**Exercise requirements**
[1] Using the sales terms below, answer each question:
(a) How long is an Offer valid if it specifies no period?
(b) How is an Order Confirmation defined?
(c) Which two parties are together referred to as the Parties?
[2] Decide whether each statement agrees with the sales terms below, and support each yes or no with the deciding words of the sales terms, quoted exactly:
(a) An Offer is defined as a binding sale.
(b) Services fall within the definition of Products.
(c) The Buyer pays the price according to the invoice issued by the Seller.
[3] List every term that is defined in the numbered definitions of the sales terms below.

**Quoted text**

------------------------------------

These General sales terms and conditions (the Agreement) contain the terms and conditions that govern purchase – sell procedure and liability between UAB “Northcliffe Lighting” / Northcliffe Lighting Ltd company (the Seller) and the Buyer. Together the Seller and the Buyer are referred to as the Parties.


1.1. Agreement – the terms and conditions that govern purchase – sell procedure and liability of the parties.
1.2. Offer – an invitation to order. Offer is valid for the period specified in the Offer, and if no such period is specified the Offer shall be valid for 60 (sixty) days from the date of the Offer.
1.3. Order – an order of Products made by the Buyer.
1.4. Order Confirmation – Seller’s confirmation of the Order acceptance.
1.5. Products  goods, systems and services sold by the Seller.
1.6. Parties – the Buyer and the Seller together.
1.7. Responsible person  has the meaning of anemployees of the Buyer who are appointed by the representative of Buyer to place and confirm the Orders.


2.1. The Seller agrees to sell the Products and to transfer ownership to the Buyer and the Buyer obliges to buy and accept the Products in accordance with the rules determined herein and to pay the price to the Seller in timely and properly manner in accordance to the invoice issued by the Seller.
2.2. The liability of the loss of the Products or its damageis passed to the Buyer from the moment the Products are loaded to the delivery company or depending on the applicable incoterms from the moment the Products are prepared to delivery, unless the Parties agree otherwise in writing.

------------------------------------

(Element lookup records)
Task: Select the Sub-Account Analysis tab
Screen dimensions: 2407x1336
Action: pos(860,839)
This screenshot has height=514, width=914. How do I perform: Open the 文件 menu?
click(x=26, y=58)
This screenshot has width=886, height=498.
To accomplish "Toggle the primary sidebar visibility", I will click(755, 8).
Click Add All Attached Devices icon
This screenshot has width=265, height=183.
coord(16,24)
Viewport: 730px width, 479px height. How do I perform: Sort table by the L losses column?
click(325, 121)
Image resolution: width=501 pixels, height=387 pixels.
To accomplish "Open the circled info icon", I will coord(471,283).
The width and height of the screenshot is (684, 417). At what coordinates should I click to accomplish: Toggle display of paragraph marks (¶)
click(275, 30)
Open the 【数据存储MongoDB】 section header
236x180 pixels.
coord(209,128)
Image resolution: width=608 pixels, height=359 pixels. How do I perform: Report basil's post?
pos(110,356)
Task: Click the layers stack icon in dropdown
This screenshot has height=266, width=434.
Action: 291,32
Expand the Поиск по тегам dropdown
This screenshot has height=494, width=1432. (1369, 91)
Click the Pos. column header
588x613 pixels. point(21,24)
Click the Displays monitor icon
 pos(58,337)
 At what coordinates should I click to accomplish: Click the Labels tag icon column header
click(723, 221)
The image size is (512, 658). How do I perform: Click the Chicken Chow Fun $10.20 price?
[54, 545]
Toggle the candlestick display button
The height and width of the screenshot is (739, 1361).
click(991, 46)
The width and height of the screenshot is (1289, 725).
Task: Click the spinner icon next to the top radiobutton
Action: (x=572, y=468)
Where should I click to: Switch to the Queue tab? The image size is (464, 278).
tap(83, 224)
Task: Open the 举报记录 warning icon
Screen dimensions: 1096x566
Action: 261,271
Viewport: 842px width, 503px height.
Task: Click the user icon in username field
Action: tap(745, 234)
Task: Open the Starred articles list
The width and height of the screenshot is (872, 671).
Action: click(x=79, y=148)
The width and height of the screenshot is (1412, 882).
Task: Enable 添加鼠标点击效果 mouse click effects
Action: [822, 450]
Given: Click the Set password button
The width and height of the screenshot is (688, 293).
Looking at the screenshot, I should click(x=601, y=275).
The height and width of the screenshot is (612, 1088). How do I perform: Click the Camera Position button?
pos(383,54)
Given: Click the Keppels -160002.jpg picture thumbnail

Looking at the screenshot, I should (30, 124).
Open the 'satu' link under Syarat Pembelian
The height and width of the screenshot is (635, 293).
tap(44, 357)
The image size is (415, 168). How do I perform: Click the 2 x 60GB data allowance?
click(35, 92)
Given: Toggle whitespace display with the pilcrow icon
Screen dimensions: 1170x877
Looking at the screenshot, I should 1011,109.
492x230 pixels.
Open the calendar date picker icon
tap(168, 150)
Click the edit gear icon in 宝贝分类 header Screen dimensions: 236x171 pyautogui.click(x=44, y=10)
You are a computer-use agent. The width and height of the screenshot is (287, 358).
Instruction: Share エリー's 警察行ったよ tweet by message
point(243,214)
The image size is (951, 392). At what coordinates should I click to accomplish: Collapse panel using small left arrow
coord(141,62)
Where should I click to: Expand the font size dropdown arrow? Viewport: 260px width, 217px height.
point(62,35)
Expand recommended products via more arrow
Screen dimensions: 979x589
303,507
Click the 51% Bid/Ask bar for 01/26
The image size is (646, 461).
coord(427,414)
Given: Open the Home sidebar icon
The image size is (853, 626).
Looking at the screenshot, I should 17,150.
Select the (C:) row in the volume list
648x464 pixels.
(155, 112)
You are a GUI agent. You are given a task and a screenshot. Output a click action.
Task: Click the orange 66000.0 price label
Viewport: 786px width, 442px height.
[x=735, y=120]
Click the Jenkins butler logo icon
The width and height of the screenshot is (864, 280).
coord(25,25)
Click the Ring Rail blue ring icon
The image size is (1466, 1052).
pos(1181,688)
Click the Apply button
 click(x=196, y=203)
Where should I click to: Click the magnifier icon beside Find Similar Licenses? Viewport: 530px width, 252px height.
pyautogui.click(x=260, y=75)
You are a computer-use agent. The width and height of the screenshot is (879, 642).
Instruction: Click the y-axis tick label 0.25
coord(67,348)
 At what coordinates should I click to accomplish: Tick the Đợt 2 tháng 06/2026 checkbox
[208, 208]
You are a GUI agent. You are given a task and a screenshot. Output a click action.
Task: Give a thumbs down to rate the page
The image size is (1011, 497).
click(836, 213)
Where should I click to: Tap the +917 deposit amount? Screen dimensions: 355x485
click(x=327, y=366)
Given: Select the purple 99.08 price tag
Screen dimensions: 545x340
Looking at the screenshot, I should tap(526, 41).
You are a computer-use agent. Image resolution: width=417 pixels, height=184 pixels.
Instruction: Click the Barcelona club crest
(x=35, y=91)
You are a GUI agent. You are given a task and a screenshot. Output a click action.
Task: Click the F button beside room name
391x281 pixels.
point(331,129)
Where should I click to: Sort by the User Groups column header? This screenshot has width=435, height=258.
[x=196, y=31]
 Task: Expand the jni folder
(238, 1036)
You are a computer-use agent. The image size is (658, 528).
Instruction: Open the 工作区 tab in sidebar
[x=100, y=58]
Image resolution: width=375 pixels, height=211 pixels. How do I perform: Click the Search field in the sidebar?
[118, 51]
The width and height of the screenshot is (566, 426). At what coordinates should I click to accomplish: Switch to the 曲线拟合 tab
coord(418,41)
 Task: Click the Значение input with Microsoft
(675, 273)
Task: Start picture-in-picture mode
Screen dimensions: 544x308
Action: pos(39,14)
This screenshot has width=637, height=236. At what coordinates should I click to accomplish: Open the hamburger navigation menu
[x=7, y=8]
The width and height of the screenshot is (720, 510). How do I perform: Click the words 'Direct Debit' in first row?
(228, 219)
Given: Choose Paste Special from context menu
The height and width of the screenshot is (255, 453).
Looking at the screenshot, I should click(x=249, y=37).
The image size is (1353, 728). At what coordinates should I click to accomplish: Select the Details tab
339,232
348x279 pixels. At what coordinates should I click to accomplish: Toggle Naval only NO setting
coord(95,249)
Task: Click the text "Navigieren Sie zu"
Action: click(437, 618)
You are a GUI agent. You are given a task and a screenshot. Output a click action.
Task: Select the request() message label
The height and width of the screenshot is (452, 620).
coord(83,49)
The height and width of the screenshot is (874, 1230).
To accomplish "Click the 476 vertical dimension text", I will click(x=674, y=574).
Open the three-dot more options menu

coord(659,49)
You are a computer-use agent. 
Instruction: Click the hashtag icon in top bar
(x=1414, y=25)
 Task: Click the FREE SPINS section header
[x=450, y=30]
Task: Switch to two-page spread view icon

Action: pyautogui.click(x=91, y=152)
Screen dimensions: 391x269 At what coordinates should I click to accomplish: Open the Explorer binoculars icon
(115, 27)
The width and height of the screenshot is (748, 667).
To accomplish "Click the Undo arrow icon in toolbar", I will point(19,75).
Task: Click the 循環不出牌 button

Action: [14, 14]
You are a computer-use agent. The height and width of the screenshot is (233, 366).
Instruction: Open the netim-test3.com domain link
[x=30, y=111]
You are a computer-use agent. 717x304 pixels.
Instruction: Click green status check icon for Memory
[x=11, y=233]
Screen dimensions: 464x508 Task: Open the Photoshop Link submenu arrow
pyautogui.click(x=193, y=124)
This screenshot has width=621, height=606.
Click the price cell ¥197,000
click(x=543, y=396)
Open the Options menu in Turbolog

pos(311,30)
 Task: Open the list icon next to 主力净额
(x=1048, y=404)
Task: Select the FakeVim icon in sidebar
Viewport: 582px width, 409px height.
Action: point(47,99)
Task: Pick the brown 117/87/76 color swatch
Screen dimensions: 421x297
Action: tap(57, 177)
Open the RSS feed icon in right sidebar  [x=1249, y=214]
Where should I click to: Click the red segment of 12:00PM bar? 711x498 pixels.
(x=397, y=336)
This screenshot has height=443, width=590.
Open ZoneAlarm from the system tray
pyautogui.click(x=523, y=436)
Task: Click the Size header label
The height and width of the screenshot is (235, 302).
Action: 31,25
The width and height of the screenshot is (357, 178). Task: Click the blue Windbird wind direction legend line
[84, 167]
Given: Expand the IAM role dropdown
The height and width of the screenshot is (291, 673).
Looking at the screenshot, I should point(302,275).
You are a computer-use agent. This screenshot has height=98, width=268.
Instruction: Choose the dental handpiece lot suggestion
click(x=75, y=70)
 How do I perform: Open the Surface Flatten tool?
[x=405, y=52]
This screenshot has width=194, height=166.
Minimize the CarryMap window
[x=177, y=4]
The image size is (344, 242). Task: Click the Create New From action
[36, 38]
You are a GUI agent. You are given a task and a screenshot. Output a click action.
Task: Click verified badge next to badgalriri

------------------------------------

**Responses**
[1]
(a) 60 (sixty) days from the date of the Offer.
(b) It is the Seller's confirmation of the Order acceptance.
(c) The Seller and the Buyer.

[2]
(a) No: "Offer – an invitation to order."
(b) Yes: "goods, systems and services sold by the Seller."
(c) Yes: "to pay the price to the Seller in timely and properly manner in accordance to the invoice issued by the Seller."

[3]
Agreement
Offer
Order
Order Confirmation
Products
Parties
Responsible person